**SUPPLIED RECORDS:**
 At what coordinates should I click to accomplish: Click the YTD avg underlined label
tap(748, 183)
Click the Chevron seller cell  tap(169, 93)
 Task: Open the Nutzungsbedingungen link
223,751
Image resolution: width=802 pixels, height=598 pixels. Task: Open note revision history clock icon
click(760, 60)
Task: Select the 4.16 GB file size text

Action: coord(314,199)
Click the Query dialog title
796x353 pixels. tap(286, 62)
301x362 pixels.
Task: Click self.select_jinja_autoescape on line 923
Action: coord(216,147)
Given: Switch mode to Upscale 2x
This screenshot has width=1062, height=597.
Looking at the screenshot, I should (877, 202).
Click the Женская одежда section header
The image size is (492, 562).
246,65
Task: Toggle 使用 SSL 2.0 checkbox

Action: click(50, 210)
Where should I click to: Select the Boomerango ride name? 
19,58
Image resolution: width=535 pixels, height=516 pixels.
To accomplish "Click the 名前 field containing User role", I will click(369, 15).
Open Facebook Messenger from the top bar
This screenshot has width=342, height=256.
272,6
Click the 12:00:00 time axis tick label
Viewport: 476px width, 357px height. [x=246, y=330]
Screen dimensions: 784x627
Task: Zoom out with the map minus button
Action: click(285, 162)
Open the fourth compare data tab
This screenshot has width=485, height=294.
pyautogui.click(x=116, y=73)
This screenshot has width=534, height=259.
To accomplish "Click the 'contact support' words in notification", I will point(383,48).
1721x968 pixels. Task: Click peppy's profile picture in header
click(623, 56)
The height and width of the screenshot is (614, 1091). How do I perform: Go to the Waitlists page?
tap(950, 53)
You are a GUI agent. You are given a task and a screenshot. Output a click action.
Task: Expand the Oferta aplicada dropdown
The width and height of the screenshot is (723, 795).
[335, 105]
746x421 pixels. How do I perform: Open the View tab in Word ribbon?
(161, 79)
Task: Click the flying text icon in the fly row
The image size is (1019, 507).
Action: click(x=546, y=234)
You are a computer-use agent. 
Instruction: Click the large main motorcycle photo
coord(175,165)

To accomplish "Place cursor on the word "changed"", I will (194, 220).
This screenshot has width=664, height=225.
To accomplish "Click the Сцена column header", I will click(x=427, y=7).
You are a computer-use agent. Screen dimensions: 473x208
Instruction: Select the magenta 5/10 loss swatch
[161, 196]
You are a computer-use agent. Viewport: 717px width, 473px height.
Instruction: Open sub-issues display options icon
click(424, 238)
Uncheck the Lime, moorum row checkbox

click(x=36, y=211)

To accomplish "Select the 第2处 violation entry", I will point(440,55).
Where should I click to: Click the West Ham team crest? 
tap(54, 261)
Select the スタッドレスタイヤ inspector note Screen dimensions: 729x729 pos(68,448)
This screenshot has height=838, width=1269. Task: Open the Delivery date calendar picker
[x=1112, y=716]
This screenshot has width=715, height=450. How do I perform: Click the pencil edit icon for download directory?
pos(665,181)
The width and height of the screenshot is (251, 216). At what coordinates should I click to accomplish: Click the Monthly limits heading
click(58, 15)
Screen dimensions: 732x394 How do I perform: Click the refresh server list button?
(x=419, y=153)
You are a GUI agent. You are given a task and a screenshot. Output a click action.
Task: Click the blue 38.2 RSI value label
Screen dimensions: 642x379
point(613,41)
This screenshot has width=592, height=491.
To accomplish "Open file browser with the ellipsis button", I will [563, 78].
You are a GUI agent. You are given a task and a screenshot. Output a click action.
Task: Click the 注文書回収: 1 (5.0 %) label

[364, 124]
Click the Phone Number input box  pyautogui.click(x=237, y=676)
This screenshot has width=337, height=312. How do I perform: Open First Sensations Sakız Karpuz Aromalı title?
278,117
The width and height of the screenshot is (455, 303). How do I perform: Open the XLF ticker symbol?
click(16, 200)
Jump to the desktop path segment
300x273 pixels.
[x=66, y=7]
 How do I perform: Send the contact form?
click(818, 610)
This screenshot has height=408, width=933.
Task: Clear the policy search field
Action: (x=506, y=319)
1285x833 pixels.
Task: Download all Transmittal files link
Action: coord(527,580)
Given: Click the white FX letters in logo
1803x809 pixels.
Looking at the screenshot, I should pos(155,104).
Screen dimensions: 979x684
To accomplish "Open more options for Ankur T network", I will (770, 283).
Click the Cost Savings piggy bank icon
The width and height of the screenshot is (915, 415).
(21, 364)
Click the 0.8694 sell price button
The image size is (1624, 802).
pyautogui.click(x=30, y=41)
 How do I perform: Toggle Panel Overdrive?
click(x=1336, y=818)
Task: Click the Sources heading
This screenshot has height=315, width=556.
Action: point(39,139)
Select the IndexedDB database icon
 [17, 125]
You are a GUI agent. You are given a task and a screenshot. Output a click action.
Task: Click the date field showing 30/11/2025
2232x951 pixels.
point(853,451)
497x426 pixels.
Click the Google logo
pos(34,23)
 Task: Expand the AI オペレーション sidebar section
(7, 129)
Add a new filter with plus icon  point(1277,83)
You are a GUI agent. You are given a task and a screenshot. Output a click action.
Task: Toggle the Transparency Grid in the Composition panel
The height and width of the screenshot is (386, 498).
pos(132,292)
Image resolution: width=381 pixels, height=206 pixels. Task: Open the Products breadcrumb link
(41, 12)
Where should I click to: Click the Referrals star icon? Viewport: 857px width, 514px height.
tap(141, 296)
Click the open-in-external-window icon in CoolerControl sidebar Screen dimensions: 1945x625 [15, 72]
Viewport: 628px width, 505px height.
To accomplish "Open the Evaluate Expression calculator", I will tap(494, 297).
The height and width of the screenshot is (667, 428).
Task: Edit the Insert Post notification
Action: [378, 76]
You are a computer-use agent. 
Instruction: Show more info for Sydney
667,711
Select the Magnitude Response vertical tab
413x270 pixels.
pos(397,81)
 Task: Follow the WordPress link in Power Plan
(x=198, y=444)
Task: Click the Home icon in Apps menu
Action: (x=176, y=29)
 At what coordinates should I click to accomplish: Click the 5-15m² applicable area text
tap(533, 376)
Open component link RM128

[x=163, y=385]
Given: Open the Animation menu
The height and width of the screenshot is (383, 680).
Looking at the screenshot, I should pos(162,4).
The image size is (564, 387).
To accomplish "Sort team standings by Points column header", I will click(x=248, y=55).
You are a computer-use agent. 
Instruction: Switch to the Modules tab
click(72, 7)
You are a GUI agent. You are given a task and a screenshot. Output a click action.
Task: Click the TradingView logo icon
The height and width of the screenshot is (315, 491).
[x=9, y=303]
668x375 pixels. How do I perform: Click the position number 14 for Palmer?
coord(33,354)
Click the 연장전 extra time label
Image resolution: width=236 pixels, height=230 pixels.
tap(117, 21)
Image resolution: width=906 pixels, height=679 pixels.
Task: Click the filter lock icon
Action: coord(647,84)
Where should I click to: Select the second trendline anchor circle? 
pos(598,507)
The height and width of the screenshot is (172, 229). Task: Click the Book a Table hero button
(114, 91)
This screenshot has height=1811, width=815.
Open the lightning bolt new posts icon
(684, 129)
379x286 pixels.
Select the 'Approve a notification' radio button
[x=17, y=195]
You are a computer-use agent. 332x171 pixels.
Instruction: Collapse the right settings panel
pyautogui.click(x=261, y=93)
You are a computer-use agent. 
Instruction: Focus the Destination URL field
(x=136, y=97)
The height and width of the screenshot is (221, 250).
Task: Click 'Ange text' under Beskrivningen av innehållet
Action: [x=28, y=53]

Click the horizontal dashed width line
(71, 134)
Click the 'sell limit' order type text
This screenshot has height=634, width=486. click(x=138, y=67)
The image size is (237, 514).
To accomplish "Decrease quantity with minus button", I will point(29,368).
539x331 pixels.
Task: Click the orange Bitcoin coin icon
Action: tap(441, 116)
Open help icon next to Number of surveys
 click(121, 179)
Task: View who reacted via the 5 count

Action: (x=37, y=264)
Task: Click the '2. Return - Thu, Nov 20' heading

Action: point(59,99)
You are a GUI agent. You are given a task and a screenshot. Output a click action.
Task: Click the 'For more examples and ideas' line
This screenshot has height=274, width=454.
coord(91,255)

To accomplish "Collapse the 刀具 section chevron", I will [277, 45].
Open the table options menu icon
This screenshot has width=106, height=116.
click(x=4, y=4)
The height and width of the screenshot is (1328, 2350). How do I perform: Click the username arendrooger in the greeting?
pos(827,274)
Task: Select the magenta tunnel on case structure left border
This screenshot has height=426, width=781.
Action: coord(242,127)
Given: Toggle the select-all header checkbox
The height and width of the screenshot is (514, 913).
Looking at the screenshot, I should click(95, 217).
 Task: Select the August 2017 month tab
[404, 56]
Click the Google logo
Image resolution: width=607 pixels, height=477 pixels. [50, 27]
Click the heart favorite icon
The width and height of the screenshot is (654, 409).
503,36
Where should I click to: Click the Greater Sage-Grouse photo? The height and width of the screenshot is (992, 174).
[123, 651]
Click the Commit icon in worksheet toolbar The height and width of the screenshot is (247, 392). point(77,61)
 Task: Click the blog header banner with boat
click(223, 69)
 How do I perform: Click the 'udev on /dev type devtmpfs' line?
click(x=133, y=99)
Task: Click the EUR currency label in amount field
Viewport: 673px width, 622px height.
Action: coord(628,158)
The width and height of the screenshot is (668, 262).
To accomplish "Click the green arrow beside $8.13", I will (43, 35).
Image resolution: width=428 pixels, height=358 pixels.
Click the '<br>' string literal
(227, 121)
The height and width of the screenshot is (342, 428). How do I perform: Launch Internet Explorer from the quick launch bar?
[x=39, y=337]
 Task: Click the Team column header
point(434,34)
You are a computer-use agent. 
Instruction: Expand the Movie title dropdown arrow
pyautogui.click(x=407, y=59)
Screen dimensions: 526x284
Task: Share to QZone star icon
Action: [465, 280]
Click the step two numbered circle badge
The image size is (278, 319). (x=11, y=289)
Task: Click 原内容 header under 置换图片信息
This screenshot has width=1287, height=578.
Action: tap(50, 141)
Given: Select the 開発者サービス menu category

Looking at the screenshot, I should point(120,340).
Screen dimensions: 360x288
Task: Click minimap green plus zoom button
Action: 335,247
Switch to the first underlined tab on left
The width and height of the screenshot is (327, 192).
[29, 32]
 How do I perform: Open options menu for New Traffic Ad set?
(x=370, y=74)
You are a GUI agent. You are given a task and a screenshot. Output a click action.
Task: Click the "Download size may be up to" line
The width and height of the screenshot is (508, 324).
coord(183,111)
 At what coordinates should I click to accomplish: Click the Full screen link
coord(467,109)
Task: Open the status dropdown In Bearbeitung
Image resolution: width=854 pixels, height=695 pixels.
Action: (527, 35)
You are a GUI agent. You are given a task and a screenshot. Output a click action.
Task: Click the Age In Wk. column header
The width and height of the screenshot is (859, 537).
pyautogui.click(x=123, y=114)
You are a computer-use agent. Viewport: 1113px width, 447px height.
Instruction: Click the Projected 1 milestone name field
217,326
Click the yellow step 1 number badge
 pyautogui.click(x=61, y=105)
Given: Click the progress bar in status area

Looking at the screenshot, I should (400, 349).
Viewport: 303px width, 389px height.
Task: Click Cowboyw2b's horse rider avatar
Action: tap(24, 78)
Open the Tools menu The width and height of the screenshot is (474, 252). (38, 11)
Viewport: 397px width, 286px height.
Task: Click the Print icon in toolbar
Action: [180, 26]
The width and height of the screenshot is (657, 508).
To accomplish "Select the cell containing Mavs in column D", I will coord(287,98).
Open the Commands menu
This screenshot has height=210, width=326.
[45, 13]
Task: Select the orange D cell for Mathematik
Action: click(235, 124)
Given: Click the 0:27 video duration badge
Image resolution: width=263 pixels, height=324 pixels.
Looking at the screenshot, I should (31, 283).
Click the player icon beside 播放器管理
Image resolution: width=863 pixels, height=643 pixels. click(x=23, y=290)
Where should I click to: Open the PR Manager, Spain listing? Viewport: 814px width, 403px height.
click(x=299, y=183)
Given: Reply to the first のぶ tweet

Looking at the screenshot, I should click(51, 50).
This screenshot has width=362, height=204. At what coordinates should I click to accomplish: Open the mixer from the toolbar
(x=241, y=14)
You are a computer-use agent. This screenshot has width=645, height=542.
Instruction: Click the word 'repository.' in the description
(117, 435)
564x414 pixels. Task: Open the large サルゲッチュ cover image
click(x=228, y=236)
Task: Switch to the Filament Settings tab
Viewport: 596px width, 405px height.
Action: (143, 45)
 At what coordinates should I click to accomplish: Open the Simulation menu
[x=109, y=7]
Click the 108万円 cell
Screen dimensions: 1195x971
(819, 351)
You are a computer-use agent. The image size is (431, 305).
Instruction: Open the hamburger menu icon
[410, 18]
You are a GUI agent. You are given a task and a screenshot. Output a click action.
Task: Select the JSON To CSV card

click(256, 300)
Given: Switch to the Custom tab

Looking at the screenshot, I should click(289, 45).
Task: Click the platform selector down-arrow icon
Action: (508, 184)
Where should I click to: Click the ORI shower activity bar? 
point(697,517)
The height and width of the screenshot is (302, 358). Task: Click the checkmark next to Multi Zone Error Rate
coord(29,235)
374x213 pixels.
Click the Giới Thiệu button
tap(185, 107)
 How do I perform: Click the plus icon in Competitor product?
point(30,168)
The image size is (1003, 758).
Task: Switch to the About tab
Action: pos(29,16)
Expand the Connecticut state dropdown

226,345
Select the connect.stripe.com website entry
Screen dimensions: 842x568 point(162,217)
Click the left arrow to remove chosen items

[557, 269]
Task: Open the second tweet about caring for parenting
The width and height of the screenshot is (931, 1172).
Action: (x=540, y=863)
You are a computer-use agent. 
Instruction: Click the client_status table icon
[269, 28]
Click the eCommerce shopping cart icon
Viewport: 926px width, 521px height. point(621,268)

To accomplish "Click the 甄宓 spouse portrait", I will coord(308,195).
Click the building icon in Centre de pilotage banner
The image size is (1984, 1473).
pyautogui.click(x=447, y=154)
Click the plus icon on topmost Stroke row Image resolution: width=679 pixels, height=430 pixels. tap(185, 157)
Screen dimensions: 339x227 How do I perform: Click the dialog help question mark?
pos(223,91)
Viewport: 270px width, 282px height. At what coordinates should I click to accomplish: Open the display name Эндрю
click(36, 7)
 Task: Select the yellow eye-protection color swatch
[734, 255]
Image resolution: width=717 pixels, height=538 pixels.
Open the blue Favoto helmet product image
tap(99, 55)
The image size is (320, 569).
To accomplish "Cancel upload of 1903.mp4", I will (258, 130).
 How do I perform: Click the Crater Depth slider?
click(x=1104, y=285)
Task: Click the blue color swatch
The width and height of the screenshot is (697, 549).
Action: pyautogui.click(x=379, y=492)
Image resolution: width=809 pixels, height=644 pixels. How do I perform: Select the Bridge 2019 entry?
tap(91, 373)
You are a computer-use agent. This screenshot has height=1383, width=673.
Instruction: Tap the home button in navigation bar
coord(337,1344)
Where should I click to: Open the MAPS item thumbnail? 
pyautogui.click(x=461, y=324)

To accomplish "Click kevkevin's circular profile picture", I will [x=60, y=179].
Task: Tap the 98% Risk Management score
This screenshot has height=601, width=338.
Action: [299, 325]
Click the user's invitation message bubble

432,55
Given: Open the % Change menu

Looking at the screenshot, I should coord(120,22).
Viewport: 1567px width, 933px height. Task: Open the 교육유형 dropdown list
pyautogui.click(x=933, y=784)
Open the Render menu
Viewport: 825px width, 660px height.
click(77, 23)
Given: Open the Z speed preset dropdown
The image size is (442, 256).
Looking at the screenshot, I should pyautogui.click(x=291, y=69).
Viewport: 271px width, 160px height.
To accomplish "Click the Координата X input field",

**ABOUT THIS TASK:**
Take the listing above and repeat exactly the lines from the one containing "The image size is (320, 569)." through the one containing "Task: Click the blue color swatch", both included.

**SOLUTION:**
The image size is (320, 569).
To accomplish "Cancel upload of 1903.mp4", I will (258, 130).
 How do I perform: Click the Crater Depth slider?
click(x=1104, y=285)
Task: Click the blue color swatch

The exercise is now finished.